Exercise details: Print exactly the lines from the line with "Task: Select the Zahlung step circle" to the last line of the data, please, both included.

[Stored records]
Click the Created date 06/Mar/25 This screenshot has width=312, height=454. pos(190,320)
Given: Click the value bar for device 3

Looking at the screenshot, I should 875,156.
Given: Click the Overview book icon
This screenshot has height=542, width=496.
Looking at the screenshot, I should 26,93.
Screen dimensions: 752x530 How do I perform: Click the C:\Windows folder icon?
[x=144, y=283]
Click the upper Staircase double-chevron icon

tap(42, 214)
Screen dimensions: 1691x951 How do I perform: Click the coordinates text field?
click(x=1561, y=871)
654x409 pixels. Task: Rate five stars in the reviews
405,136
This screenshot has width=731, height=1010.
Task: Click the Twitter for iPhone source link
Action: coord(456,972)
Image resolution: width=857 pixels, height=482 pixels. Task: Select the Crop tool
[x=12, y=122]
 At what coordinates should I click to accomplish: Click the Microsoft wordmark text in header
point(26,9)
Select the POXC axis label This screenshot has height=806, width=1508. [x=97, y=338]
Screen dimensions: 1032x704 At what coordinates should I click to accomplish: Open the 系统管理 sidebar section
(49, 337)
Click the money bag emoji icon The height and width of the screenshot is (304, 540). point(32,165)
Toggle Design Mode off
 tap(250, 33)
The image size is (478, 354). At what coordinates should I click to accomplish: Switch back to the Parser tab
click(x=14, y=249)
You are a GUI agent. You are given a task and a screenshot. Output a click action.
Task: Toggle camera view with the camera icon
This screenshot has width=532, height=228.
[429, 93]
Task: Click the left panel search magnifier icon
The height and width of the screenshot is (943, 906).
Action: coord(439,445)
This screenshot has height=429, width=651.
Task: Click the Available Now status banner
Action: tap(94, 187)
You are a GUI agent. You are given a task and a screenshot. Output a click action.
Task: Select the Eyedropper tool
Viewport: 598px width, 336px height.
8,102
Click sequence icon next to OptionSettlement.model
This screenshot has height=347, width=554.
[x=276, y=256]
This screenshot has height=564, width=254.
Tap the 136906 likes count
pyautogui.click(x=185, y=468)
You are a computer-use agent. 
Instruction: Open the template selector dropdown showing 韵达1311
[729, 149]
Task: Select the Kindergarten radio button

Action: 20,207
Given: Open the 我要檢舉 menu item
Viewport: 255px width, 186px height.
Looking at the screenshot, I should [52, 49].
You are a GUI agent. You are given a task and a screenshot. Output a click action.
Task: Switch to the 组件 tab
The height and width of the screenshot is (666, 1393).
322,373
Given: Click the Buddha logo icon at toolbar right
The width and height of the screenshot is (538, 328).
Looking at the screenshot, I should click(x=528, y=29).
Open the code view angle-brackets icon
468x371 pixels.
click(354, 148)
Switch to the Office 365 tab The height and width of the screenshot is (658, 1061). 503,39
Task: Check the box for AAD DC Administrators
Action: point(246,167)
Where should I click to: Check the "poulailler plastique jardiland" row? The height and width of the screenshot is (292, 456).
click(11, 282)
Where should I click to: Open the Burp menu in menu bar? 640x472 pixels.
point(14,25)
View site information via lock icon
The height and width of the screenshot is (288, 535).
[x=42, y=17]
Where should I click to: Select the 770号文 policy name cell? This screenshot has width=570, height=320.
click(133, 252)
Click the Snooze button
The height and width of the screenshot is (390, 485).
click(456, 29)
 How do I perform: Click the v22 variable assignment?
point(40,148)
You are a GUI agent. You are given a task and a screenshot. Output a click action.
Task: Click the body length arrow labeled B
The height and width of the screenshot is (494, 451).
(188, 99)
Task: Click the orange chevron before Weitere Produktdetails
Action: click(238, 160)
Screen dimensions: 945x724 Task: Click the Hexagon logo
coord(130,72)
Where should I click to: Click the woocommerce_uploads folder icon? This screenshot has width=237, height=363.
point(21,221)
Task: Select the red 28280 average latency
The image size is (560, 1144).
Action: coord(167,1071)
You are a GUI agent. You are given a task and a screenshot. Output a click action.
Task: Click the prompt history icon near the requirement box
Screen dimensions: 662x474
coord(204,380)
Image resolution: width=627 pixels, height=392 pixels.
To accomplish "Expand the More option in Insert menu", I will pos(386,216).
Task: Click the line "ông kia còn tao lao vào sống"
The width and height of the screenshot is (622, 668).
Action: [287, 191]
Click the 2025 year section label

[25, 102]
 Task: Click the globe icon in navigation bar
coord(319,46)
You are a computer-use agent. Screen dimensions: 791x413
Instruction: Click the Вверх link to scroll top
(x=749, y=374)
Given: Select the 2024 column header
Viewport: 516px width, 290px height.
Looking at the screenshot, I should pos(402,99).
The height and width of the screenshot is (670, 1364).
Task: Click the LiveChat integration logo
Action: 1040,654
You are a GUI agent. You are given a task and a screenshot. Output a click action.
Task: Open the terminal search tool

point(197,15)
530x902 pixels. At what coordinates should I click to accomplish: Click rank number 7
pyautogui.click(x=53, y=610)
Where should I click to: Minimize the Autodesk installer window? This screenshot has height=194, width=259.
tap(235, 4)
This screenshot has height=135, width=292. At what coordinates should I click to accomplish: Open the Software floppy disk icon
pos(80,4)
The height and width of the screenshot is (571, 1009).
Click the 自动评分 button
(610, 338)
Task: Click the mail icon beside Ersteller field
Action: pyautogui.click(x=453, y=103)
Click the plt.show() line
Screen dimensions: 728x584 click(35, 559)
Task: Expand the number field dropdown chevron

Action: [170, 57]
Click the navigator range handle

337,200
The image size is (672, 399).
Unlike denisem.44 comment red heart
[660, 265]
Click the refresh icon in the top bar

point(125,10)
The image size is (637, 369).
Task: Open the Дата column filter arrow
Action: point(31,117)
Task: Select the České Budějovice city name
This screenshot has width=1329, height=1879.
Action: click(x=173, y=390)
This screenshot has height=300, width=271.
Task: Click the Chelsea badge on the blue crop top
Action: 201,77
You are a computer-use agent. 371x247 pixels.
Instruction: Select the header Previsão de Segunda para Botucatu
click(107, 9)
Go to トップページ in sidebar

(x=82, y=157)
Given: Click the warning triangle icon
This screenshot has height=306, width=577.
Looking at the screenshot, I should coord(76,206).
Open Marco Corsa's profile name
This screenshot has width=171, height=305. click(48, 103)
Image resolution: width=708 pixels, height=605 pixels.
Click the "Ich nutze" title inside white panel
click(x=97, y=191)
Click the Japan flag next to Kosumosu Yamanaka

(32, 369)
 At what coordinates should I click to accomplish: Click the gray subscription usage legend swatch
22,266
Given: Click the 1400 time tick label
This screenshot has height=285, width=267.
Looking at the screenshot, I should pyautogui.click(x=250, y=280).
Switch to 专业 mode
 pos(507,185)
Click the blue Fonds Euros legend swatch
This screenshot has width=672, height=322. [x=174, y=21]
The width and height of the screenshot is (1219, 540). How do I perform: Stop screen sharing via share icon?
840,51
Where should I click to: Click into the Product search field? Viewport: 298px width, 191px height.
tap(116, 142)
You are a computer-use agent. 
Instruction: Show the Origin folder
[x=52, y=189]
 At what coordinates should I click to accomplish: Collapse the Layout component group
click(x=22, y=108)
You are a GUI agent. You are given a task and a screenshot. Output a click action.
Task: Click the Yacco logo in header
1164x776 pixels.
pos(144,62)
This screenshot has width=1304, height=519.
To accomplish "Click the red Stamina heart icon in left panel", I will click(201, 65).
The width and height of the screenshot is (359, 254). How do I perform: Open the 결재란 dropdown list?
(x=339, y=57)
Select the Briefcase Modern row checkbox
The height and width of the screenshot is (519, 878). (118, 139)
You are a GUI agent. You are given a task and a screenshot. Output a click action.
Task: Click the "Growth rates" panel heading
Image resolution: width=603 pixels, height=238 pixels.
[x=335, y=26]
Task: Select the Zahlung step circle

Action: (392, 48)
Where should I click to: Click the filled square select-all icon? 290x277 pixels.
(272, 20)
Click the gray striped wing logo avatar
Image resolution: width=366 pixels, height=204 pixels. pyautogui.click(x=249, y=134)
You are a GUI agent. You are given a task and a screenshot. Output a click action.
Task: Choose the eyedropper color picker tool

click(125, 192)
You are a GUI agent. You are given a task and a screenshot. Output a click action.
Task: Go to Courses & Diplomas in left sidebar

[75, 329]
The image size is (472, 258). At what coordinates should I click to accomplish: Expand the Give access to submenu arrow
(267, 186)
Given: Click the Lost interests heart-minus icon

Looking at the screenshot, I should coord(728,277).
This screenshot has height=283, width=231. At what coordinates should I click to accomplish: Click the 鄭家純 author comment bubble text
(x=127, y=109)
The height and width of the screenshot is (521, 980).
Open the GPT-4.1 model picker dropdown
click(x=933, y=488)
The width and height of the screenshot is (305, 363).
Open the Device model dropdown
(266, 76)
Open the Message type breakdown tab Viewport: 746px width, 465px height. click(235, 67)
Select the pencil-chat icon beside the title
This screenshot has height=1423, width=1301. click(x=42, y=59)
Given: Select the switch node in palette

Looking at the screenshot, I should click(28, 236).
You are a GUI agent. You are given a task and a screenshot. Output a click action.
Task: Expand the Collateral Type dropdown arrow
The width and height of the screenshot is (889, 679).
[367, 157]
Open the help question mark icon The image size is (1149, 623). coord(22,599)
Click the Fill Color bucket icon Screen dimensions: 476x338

Output:
Task: Select the Zahlung step circle

Action: (392, 48)
Where should I click to: Click the filled square select-all icon? 290x277 pixels.
(272, 20)
Click the gray striped wing logo avatar
Image resolution: width=366 pixels, height=204 pixels. pyautogui.click(x=249, y=134)
You are a GUI agent. You are given a task and a screenshot. Output a click action.
Task: Choose the eyedropper color picker tool

click(125, 192)
You are a GUI agent. You are given a task and a screenshot. Output a click action.
Task: Go to Courses & Diplomas in left sidebar

[75, 329]
The image size is (472, 258). At what coordinates should I click to accomplish: Expand the Give access to submenu arrow
(267, 186)
Given: Click the Lost interests heart-minus icon

Looking at the screenshot, I should coord(728,277).
This screenshot has height=283, width=231. At what coordinates should I click to accomplish: Click the 鄭家純 author comment bubble text
(x=127, y=109)
The height and width of the screenshot is (521, 980).
Open the GPT-4.1 model picker dropdown
click(x=933, y=488)
The width and height of the screenshot is (305, 363).
Open the Device model dropdown
(266, 76)
Open the Message type breakdown tab Viewport: 746px width, 465px height. click(235, 67)
Select the pencil-chat icon beside the title
This screenshot has height=1423, width=1301. click(x=42, y=59)
Given: Select the switch node in palette

Looking at the screenshot, I should click(28, 236).
You are a GUI agent. You are given a task and a screenshot. Output a click action.
Task: Expand the Collateral Type dropdown arrow
The width and height of the screenshot is (889, 679).
[367, 157]
Open the help question mark icon The image size is (1149, 623). coord(22,599)
Click the Fill Color bucket icon Screen dimensions: 476x338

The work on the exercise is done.